What you return must match the records exactly.

(Pixel coordinate grounding data)
-=-=-

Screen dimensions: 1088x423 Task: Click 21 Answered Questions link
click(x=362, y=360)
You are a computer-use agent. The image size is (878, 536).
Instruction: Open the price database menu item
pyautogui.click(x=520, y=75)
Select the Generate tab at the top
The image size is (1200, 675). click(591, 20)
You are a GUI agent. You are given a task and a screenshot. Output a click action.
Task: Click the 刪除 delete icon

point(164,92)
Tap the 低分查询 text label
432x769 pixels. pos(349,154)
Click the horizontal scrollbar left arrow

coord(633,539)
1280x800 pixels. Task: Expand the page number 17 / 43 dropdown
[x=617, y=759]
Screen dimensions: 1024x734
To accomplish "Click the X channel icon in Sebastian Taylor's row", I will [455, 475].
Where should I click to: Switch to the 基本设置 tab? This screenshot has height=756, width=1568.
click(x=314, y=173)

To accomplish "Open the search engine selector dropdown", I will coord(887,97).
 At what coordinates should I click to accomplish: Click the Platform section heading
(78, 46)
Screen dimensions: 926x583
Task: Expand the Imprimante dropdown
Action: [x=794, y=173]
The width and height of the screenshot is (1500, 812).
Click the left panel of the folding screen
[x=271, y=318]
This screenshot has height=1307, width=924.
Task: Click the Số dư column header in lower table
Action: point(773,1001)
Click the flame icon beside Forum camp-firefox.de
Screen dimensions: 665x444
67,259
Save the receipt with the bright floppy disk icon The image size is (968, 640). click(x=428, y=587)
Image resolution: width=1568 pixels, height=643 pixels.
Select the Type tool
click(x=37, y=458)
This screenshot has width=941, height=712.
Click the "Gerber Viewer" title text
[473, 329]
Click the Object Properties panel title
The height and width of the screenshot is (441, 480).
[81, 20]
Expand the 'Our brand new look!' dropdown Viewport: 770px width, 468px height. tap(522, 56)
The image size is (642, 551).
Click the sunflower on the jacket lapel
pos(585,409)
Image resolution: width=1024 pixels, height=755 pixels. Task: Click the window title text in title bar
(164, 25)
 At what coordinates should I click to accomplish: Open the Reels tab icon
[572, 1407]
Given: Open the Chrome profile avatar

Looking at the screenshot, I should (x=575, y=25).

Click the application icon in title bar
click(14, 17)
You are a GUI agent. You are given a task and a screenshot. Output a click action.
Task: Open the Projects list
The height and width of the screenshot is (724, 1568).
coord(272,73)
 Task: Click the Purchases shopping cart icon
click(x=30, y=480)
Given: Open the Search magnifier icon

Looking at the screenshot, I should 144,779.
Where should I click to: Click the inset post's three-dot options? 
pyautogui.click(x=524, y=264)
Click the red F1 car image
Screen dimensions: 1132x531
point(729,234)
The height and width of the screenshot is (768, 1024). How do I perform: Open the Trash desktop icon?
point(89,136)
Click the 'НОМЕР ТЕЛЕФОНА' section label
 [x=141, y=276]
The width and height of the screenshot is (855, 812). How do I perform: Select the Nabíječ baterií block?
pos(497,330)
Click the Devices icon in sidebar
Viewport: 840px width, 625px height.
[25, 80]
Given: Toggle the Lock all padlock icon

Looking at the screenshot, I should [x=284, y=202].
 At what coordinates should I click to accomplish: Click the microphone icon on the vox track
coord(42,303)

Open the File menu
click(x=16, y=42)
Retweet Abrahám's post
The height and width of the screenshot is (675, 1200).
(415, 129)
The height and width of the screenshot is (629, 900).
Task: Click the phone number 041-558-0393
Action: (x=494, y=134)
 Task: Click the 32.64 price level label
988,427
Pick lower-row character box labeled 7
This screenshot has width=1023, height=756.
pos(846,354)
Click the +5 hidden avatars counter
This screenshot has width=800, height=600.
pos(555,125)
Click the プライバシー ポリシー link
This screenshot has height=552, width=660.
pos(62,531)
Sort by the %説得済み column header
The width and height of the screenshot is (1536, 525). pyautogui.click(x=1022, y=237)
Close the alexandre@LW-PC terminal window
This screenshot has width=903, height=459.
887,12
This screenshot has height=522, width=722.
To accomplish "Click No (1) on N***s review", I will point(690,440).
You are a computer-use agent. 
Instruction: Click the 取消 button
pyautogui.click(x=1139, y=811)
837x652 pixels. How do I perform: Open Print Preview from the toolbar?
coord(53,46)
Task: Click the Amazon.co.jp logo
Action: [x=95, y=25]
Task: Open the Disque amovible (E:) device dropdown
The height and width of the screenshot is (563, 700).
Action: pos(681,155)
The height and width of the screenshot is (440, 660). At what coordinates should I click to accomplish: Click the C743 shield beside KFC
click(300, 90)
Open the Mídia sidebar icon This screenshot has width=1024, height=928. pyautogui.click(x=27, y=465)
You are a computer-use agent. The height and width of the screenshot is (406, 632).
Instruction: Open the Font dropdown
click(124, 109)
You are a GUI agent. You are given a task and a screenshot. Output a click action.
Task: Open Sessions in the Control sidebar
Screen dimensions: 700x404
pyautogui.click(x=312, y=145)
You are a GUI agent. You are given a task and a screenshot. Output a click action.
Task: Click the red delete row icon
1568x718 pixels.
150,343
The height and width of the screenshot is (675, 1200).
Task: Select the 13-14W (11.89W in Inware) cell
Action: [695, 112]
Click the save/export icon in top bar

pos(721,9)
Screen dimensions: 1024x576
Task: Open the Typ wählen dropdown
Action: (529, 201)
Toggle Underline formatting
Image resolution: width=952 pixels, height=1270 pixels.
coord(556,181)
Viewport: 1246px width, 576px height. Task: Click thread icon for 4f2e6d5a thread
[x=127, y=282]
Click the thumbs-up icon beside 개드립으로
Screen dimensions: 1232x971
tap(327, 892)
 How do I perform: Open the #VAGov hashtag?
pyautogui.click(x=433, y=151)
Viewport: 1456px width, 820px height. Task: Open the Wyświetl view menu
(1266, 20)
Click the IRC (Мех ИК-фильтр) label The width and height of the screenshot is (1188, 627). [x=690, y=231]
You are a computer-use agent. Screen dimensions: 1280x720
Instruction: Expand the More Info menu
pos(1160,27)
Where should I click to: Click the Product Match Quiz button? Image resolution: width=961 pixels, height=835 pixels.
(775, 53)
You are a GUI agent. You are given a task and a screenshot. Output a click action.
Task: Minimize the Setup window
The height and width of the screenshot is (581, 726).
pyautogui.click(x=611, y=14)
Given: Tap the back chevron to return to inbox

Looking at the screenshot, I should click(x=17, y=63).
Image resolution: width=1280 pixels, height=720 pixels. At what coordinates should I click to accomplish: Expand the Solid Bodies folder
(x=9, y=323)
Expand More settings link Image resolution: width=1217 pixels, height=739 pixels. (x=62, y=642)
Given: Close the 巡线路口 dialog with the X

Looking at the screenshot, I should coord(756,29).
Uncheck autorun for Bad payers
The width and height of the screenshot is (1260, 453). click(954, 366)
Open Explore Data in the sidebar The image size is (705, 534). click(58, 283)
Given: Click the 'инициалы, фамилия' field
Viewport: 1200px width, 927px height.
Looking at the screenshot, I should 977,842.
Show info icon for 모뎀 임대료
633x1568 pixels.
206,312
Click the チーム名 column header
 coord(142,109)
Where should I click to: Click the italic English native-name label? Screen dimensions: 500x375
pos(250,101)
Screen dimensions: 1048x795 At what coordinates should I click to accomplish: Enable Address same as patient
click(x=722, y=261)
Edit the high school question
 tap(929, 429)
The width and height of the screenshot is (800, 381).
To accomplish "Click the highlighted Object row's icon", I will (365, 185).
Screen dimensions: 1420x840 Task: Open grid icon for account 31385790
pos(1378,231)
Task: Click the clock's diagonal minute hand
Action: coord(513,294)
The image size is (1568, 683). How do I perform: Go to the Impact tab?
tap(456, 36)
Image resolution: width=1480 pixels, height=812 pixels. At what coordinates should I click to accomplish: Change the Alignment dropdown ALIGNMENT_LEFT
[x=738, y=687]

-=-=-

**EXERCISE OUTPUT**
Screen dimensions: 1088x423 Task: Click 21 Answered Questions link
click(x=362, y=360)
You are a computer-use agent. The image size is (878, 536).
Instruction: Open the price database menu item
pyautogui.click(x=520, y=75)
Select the Generate tab at the top
The image size is (1200, 675). click(591, 20)
You are a GUI agent. You are given a task and a screenshot. Output a click action.
Task: Click the 刪除 delete icon

point(164,92)
Tap the 低分查询 text label
432x769 pixels. pos(349,154)
Click the horizontal scrollbar left arrow

coord(633,539)
1280x800 pixels. Task: Expand the page number 17 / 43 dropdown
[x=617, y=759]
Screen dimensions: 1024x734
To accomplish "Click the X channel icon in Sebastian Taylor's row", I will [455, 475].
Where should I click to: Switch to the 基本设置 tab? This screenshot has height=756, width=1568.
click(x=314, y=173)

To accomplish "Open the search engine selector dropdown", I will coord(887,97).
 At what coordinates should I click to accomplish: Click the Platform section heading
(78, 46)
Screen dimensions: 926x583
Task: Expand the Imprimante dropdown
Action: [x=794, y=173]
The width and height of the screenshot is (1500, 812).
Click the left panel of the folding screen
[x=271, y=318]
This screenshot has height=1307, width=924.
Task: Click the Số dư column header in lower table
Action: point(773,1001)
Click the flame icon beside Forum camp-firefox.de
Screen dimensions: 665x444
67,259
Save the receipt with the bright floppy disk icon The image size is (968, 640). click(x=428, y=587)
Image resolution: width=1568 pixels, height=643 pixels.
Select the Type tool
click(x=37, y=458)
This screenshot has width=941, height=712.
Click the "Gerber Viewer" title text
[473, 329]
Click the Object Properties panel title
The height and width of the screenshot is (441, 480).
[81, 20]
Expand the 'Our brand new look!' dropdown Viewport: 770px width, 468px height. tap(522, 56)
The image size is (642, 551).
Click the sunflower on the jacket lapel
pos(585,409)
Image resolution: width=1024 pixels, height=755 pixels. Task: Click the window title text in title bar
(164, 25)
 At what coordinates should I click to accomplish: Open the Reels tab icon
[572, 1407]
Given: Open the Chrome profile avatar

Looking at the screenshot, I should (x=575, y=25).

Click the application icon in title bar
click(14, 17)
You are a GUI agent. You are given a task and a screenshot. Output a click action.
Task: Open the Projects list
The height and width of the screenshot is (724, 1568).
coord(272,73)
 Task: Click the Purchases shopping cart icon
click(x=30, y=480)
Given: Open the Search magnifier icon

Looking at the screenshot, I should 144,779.
Where should I click to: Click the inset post's three-dot options? 
pyautogui.click(x=524, y=264)
Click the red F1 car image
Screen dimensions: 1132x531
point(729,234)
The height and width of the screenshot is (768, 1024). How do I perform: Open the Trash desktop icon?
point(89,136)
Click the 'НОМЕР ТЕЛЕФОНА' section label
 [x=141, y=276]
The width and height of the screenshot is (855, 812). How do I perform: Select the Nabíječ baterií block?
pos(497,330)
Click the Devices icon in sidebar
Viewport: 840px width, 625px height.
[25, 80]
Given: Toggle the Lock all padlock icon

Looking at the screenshot, I should [x=284, y=202].
 At what coordinates should I click to accomplish: Click the microphone icon on the vox track
coord(42,303)

Open the File menu
click(x=16, y=42)
Retweet Abrahám's post
The height and width of the screenshot is (675, 1200).
(415, 129)
The height and width of the screenshot is (629, 900).
Task: Click the phone number 041-558-0393
Action: (x=494, y=134)
 Task: Click the 32.64 price level label
988,427
Pick lower-row character box labeled 7
This screenshot has width=1023, height=756.
pos(846,354)
Click the +5 hidden avatars counter
This screenshot has width=800, height=600.
pos(555,125)
Click the プライバシー ポリシー link
This screenshot has height=552, width=660.
pos(62,531)
Sort by the %説得済み column header
The width and height of the screenshot is (1536, 525). pyautogui.click(x=1022, y=237)
Close the alexandre@LW-PC terminal window
This screenshot has width=903, height=459.
887,12
This screenshot has height=522, width=722.
To accomplish "Click No (1) on N***s review", I will point(690,440).
You are a computer-use agent. 
Instruction: Click the 取消 button
pyautogui.click(x=1139, y=811)
837x652 pixels. How do I perform: Open Print Preview from the toolbar?
coord(53,46)
Task: Click the Amazon.co.jp logo
Action: [x=95, y=25]
Task: Open the Disque amovible (E:) device dropdown
The height and width of the screenshot is (563, 700).
Action: pos(681,155)
The height and width of the screenshot is (440, 660). At what coordinates should I click to accomplish: Click the C743 shield beside KFC
click(300, 90)
Open the Mídia sidebar icon This screenshot has width=1024, height=928. pyautogui.click(x=27, y=465)
You are a computer-use agent. The height and width of the screenshot is (406, 632).
Instruction: Open the Font dropdown
click(124, 109)
You are a GUI agent. You are given a task and a screenshot. Output a click action.
Task: Open Sessions in the Control sidebar
Screen dimensions: 700x404
pyautogui.click(x=312, y=145)
You are a GUI agent. You are given a task and a screenshot. Output a click action.
Task: Click the red delete row icon
1568x718 pixels.
150,343
The height and width of the screenshot is (675, 1200).
Task: Select the 13-14W (11.89W in Inware) cell
Action: [695, 112]
Click the save/export icon in top bar

pos(721,9)
Screen dimensions: 1024x576
Task: Open the Typ wählen dropdown
Action: (529, 201)
Toggle Underline formatting
Image resolution: width=952 pixels, height=1270 pixels.
coord(556,181)
Viewport: 1246px width, 576px height. Task: Click thread icon for 4f2e6d5a thread
[x=127, y=282]
Click the thumbs-up icon beside 개드립으로
Screen dimensions: 1232x971
tap(327, 892)
 How do I perform: Open the #VAGov hashtag?
pyautogui.click(x=433, y=151)
Viewport: 1456px width, 820px height. Task: Open the Wyświetl view menu
(1266, 20)
Click the IRC (Мех ИК-фильтр) label The width and height of the screenshot is (1188, 627). [x=690, y=231]
You are a computer-use agent. Screen dimensions: 1280x720
Instruction: Expand the More Info menu
pos(1160,27)
Where should I click to: Click the Product Match Quiz button? Image resolution: width=961 pixels, height=835 pixels.
(775, 53)
You are a GUI agent. You are given a task and a screenshot. Output a click action.
Task: Minimize the Setup window
The height and width of the screenshot is (581, 726).
pyautogui.click(x=611, y=14)
Given: Tap the back chevron to return to inbox

Looking at the screenshot, I should click(x=17, y=63).
Image resolution: width=1280 pixels, height=720 pixels. At what coordinates should I click to accomplish: Expand the Solid Bodies folder
(x=9, y=323)
Expand More settings link Image resolution: width=1217 pixels, height=739 pixels. (x=62, y=642)
Given: Close the 巡线路口 dialog with the X

Looking at the screenshot, I should coord(756,29).
Uncheck autorun for Bad payers
The width and height of the screenshot is (1260, 453). click(954, 366)
Open Explore Data in the sidebar The image size is (705, 534). click(58, 283)
Given: Click the 'инициалы, фамилия' field
Viewport: 1200px width, 927px height.
Looking at the screenshot, I should 977,842.
Show info icon for 모뎀 임대료
633x1568 pixels.
206,312
Click the チーム名 column header
 coord(142,109)
Where should I click to: Click the italic English native-name label? Screen dimensions: 500x375
pos(250,101)
Screen dimensions: 1048x795 At what coordinates should I click to accomplish: Enable Address same as patient
click(x=722, y=261)
Edit the high school question
 tap(929, 429)
The width and height of the screenshot is (800, 381).
To accomplish "Click the highlighted Object row's icon", I will (365, 185).
Screen dimensions: 1420x840 Task: Open grid icon for account 31385790
pos(1378,231)
Task: Click the clock's diagonal minute hand
Action: coord(513,294)
The image size is (1568, 683). How do I perform: Go to the Impact tab?
tap(456, 36)
Image resolution: width=1480 pixels, height=812 pixels. At what coordinates should I click to accomplish: Change the Alignment dropdown ALIGNMENT_LEFT
[x=738, y=687]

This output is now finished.